The current study provides additional support for the existence of multiple dissociable parallel dorsal stream pathways, and extends previous findings to further subdivide the ‘indirect’ frontal-parietal-temporal AF pathway into dorso-dorsal and ventro-dorsal tracts. Previous functional imaging and lesion studies have identified the left SMG as a functionally complex region implicated in a wide range of cognitive skills, and it is postulated that the functional heterogeneity ascribed to regions of the left SMG may be a direct reflection of the parallel pathways found in this study.
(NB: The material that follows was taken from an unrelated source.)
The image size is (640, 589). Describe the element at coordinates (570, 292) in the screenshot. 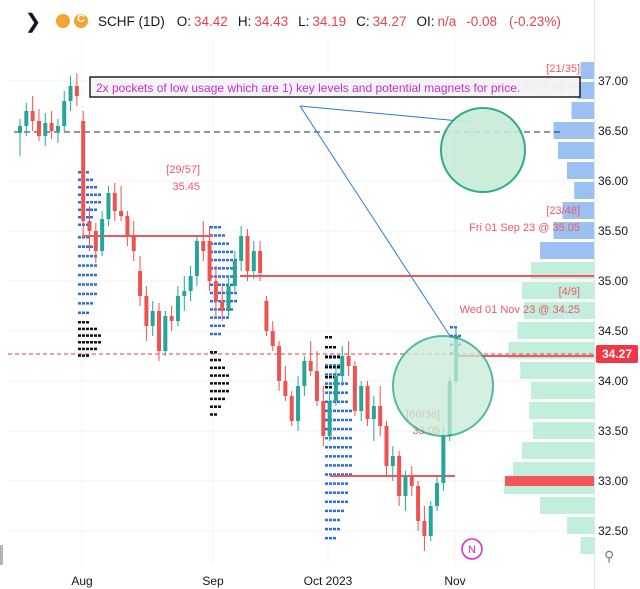

I see `level-count-label: [4/9]` at that location.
Importantly, there is a parallelism between the functions ascribed to the inferior versus superior SMG and the underlying neural pathways identified. Both regions are assumed to play a key role in sensory-motor mapping and feedback, arising from similar networks of connectivity with motor, somatosensory, inferior frontal, and temporal brain areas. The division between the auditory-oral motor (inferior SMG) versus visuosemantic-hand motor (superior SMG) functions appears driven (at least in part) by the segregation of the underlying connective pathways involved, with the inner/ventro-dorsal AF providing the auditory-motor connectivity for the inferior SMG, whilst a parallel outer/dorso-dorsal AF crescent supports the connectivity for the superior SMG. If this is correct then it provides a clear example for the power of neural connectivity on cortical function.